■ PROBLEM
Arrange the lines from the first one up to and including the line with "[x=815, y=625]" as a Markdown table with the columns No. and Line, leaving out blank lines.

** BEGIN RECORDS FOR THIS EXERCISE **

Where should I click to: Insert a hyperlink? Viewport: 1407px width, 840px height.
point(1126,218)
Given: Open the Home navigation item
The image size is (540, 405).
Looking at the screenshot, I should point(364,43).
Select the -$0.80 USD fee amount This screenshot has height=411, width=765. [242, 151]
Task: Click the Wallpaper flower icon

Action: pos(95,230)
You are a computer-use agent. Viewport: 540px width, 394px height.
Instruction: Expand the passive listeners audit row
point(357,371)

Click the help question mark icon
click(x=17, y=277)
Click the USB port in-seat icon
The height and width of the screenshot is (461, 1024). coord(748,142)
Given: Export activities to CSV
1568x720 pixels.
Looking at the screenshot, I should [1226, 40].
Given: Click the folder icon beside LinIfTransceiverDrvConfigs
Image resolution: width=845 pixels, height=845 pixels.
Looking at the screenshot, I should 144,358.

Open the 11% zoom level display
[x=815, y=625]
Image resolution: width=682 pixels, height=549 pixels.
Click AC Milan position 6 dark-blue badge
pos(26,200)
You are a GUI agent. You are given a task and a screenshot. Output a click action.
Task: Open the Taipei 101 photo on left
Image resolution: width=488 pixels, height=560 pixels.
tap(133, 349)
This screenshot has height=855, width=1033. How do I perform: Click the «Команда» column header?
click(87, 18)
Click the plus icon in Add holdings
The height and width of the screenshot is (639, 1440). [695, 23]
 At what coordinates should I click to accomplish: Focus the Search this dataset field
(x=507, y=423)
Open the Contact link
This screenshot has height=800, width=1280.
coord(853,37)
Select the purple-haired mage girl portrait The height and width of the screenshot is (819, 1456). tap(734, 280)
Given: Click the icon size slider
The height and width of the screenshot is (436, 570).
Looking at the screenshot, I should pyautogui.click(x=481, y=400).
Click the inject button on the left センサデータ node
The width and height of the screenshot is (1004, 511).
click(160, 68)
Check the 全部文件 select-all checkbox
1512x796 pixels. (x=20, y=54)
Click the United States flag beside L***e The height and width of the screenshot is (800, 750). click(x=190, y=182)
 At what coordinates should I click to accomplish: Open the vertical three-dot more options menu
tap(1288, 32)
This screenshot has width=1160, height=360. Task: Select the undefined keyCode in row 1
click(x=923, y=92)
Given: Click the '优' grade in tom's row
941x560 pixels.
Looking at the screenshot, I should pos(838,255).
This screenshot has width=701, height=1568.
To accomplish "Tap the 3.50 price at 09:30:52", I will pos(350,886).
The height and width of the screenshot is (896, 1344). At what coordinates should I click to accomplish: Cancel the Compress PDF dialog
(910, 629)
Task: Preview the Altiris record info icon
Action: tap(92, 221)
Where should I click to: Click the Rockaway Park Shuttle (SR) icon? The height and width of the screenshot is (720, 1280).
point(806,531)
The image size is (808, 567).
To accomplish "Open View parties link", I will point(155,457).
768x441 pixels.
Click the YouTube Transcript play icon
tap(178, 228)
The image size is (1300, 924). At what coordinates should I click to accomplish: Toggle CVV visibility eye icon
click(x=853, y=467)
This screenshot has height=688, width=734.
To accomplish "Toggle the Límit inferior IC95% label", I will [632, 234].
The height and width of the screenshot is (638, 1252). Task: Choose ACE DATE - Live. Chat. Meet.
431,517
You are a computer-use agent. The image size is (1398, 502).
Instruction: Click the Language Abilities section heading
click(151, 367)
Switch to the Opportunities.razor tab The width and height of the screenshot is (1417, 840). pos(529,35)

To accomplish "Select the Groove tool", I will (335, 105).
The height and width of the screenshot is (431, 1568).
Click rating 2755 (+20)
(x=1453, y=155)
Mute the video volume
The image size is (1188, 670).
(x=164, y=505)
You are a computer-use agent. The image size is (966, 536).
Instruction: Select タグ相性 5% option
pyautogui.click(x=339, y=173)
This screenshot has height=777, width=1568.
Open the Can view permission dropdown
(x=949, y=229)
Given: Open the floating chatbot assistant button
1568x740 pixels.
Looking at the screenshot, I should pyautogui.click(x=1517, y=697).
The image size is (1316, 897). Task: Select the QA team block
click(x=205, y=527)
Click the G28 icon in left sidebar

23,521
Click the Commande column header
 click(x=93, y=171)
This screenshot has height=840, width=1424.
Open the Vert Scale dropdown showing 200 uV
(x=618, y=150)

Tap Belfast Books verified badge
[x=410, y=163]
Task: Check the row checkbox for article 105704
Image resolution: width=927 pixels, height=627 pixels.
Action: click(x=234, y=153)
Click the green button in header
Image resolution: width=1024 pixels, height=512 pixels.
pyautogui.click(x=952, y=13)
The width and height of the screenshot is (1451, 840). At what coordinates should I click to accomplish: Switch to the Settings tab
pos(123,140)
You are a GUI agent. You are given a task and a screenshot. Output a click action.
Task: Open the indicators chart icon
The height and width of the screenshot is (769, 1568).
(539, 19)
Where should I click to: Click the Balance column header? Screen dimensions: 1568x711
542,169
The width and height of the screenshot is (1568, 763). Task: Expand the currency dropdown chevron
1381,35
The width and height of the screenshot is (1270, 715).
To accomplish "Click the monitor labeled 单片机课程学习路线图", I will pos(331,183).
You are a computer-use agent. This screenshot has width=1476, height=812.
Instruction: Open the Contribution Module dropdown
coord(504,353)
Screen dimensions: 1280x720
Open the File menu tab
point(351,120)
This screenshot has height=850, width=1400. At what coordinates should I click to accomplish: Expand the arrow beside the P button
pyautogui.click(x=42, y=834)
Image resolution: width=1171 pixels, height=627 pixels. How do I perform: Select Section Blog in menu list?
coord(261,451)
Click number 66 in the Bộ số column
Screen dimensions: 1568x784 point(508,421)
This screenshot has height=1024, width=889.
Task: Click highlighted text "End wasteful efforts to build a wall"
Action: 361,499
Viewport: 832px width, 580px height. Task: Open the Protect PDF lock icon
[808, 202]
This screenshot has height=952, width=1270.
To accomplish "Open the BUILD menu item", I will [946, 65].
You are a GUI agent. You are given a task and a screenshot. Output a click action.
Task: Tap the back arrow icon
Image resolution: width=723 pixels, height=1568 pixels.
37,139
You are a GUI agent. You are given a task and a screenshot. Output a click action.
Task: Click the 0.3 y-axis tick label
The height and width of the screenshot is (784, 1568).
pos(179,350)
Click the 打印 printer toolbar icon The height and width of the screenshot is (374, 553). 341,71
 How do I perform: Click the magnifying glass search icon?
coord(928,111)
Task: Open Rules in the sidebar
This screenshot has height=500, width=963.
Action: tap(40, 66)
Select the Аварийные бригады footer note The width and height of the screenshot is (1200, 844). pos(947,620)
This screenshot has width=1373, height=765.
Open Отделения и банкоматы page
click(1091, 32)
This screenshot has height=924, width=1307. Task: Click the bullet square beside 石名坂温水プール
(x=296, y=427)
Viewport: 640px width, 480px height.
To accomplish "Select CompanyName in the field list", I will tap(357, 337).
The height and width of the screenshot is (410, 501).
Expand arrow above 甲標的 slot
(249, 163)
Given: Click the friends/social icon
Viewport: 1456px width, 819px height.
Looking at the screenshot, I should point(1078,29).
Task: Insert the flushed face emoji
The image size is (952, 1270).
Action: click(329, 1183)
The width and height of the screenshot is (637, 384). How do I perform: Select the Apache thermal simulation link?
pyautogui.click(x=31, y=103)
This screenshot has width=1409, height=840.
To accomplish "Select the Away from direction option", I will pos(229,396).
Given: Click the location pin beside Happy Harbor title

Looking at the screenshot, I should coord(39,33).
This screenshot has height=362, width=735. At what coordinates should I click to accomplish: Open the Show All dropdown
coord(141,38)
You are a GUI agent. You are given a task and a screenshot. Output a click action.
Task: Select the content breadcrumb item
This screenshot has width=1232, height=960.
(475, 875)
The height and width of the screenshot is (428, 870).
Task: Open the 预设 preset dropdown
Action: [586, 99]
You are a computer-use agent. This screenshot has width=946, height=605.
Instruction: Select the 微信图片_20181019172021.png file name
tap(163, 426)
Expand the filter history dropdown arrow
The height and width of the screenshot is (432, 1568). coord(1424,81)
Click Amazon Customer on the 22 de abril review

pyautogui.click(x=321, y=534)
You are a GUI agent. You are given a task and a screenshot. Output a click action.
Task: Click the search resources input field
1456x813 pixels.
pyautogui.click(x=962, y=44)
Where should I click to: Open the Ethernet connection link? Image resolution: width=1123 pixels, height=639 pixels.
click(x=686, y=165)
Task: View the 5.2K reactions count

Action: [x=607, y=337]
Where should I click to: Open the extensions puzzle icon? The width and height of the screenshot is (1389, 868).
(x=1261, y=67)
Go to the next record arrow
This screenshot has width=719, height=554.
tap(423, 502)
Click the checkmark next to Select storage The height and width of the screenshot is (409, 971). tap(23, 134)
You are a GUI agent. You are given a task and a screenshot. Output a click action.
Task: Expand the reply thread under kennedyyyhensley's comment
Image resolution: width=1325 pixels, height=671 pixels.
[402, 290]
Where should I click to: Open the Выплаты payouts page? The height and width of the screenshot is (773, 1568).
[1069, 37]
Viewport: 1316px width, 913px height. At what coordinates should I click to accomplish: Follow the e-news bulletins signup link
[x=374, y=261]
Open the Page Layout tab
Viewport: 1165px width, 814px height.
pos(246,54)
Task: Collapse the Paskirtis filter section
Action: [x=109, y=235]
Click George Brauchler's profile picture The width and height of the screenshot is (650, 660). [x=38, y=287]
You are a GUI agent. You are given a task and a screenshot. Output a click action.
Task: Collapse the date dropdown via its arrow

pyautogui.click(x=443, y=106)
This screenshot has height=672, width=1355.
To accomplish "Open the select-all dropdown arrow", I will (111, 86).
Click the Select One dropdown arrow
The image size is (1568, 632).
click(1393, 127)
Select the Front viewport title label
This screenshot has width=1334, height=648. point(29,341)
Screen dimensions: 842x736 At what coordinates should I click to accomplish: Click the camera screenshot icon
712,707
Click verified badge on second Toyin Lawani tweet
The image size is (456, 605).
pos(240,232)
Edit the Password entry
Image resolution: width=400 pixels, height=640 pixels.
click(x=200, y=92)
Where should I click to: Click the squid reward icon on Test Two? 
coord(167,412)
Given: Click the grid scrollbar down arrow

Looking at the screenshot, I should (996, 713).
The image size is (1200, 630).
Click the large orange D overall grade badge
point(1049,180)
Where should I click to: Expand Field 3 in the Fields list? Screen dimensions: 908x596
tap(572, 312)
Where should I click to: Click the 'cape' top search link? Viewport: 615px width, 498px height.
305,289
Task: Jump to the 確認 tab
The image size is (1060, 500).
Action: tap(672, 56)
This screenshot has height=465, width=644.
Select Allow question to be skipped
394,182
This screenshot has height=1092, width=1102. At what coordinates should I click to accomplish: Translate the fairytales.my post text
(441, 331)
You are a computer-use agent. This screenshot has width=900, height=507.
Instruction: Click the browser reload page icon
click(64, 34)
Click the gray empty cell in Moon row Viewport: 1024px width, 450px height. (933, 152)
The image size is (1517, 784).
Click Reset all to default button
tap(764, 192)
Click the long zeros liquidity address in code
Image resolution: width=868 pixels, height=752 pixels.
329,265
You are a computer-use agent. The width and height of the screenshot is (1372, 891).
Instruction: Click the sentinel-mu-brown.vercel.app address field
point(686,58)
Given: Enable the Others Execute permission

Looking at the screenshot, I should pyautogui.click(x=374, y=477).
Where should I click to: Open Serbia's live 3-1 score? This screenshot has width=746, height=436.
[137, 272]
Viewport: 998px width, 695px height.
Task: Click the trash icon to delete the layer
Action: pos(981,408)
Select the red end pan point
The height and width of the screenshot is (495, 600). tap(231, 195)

** END RECORDS FOR THIS EXERCISE **

■ ANSWER IN FULL
| No. | Line |
|---|---|
| 1 | Where should I click to: Insert a hyperlink? Viewport: 1407px width, 840px height. |
| 2 | point(1126,218) |
| 3 | Given: Open the Home navigation item |
| 4 | The image size is (540, 405). |
| 5 | Looking at the screenshot, I should point(364,43). |
| 6 | Select the -$0.80 USD fee amount This screenshot has height=411, width=765. [242, 151] |
| 7 | Task: Click the Wallpaper flower icon |
| 8 | Action: pos(95,230) |
| 9 | You are a computer-use agent. Viewport: 540px width, 394px height. |
| 10 | Instruction: Expand the passive listeners audit row |
| 11 | point(357,371) |
| 12 | Click the help question mark icon |
| 13 | click(x=17, y=277) |
| 14 | Click the USB port in-seat icon |
| 15 | The height and width of the screenshot is (461, 1024). coord(748,142) |
| 16 | Given: Export activities to CSV |
| 17 | 1568x720 pixels. |
| 18 | Looking at the screenshot, I should [1226, 40]. |
| 19 | Given: Click the folder icon beside LinIfTransceiverDrvConfigs |
| 20 | Image resolution: width=845 pixels, height=845 pixels. |
| 21 | Looking at the screenshot, I should 144,358. |
| 22 | Open the 11% zoom level display |
| 23 | [x=815, y=625] |